考えることができるから読むことができるとするのはいかにも近代である。原理を読むというか、近代はそういう態度をとる。だから、「孝弟也者、其為仁之本与」という文をまえにしてひるむことはない。近代は、La piété filiale et le respect des aînés sont les rachines mêmes de l'humainité と自信をもって解読できてしまうのであるが、それを可能にするのは唯一の普遍的な真理とその展開を読んでいるという確信からであろうか。しかし、ヨーロッパ人で頭だけで考えるときになにか無理があると考えるのは日本人の頭で考えているからであろう。同時に、両方の思考が働くのである。ここで二千年前か二千五百年前にフラッシュバックしてみよう。孔子の言葉についてその意味を理解していた弟子達はわざわざ「論語」に解釈を書く必要もなかったはずである。だが孔子の没後に200年を経過した前漢の時代に「論語」は解釈なしにはすでに読めなくなったのである。(私はこれと、「ケルトの書」を比べる。18世紀...19世紀には完全に読めないテクストとなったのである。)読めないからこそ考えることができるのだともいえる。読むことの限界を知るところから、はじめて読むことの理念性がでてくる。読むこととはなにかを問う理念性がでてくる。
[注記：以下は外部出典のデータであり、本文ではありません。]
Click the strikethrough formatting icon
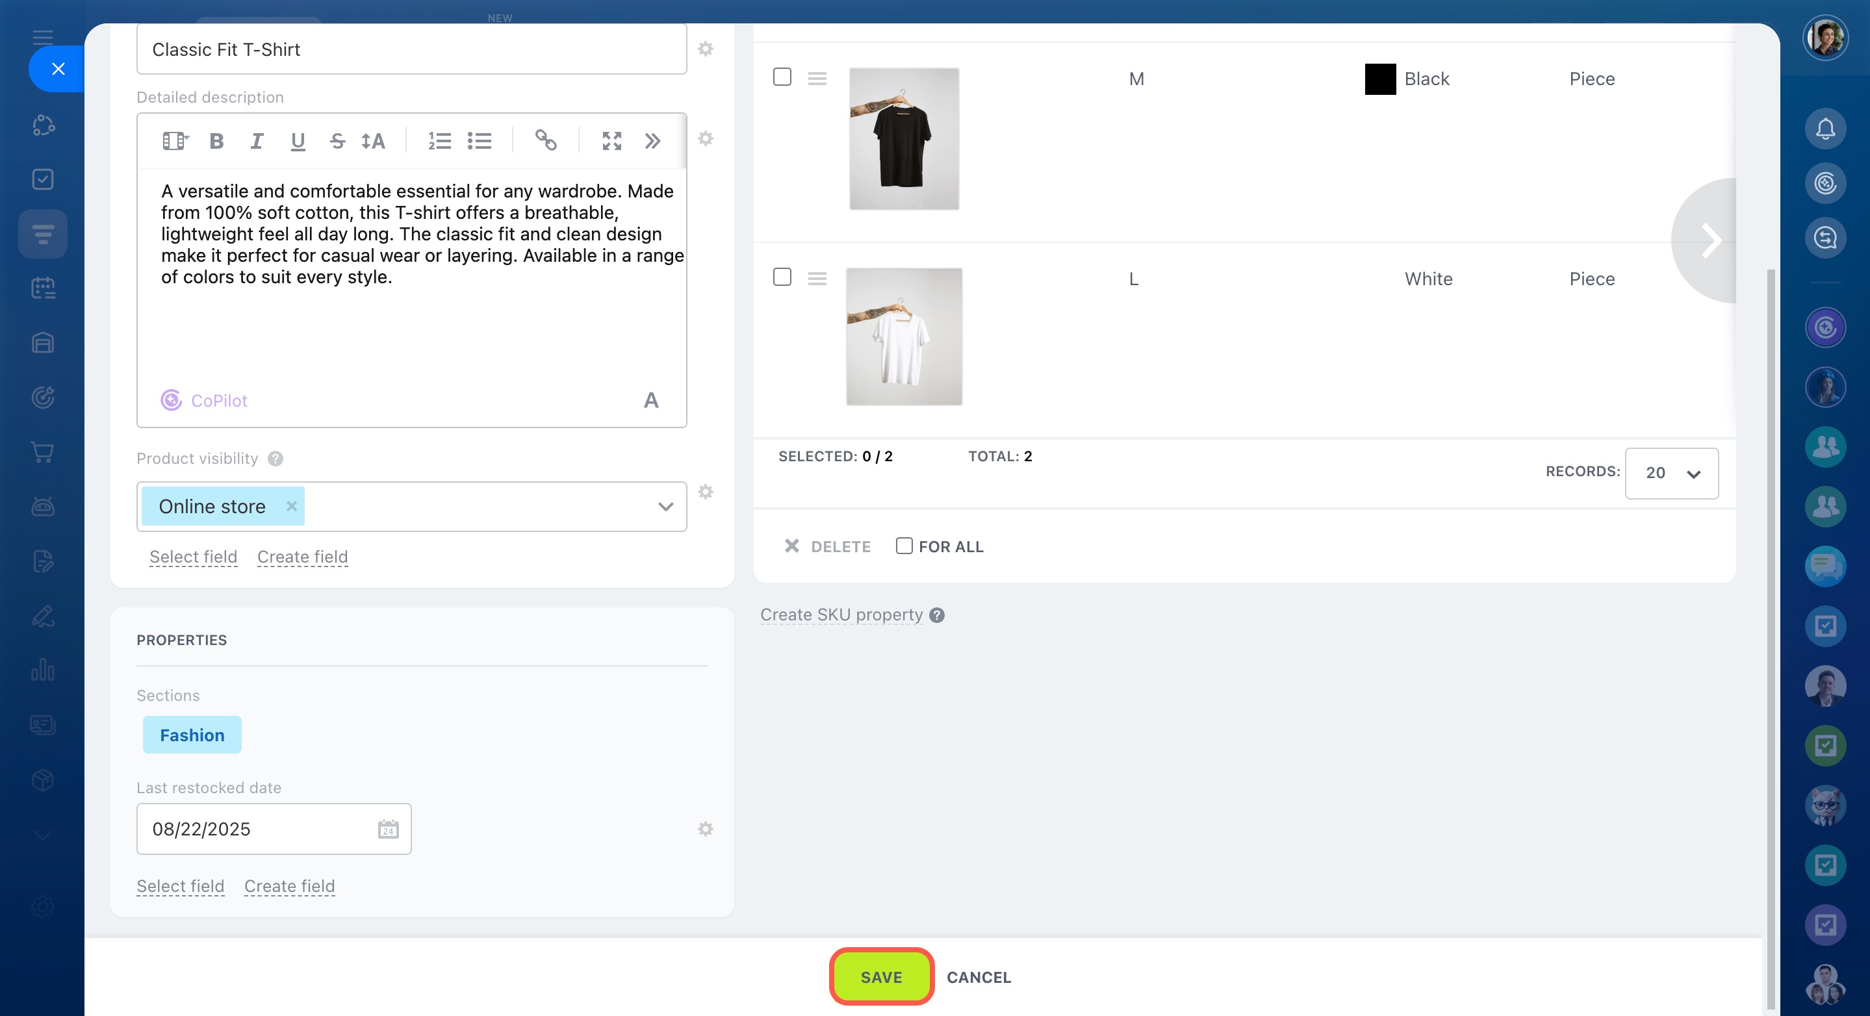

スーパーマンか聖人でもなければ、読むことができない無限大のものをまえにして人は自失茫然としてしまう。無限小である人はいかに、いかに無限大のものに接近できるというのか?仁斎はそれは「学問」を介してではないだろうかと考えた。(「特えて知らず己が性は限り有って、天下の道は窮まり無し、限り有るの性を以てして窮まり無きの道を盡さんと欲するときは、即ち学問の功に非じんば、得べかたず。」)仁斎の読み方は「孝弟は、それ仁の本為るか」である。父母兄弟への愛敬を(四端の心をもって)人類愛へ拡大充実させていくという行為の理念的あり方を読みだしている。仁斎はカントと同時代であることを子安氏が強調しているゆえんである。これは朱子の「孝弟は、それ仁を為すの本か」という形而上学的存在論を差異化した読みであることを言っておきたいただ差異化したのではなく、開かれた意味をともなって差異化したのである。天皇・貴族や寺社が独占していた学問はだれでももつことができるということをはじめて主張した、と同時に、東アジアにおいて普遍主義はひとつでも包摂される一つでもなく、多様であるという可能性を示していくことになったのである。17世紀近世の思想はすでに近代主義の原理へのこだわりを批判していく視点をもっていたことに私は驚嘆の念をいだくのである。「論語塾」で学んだことである。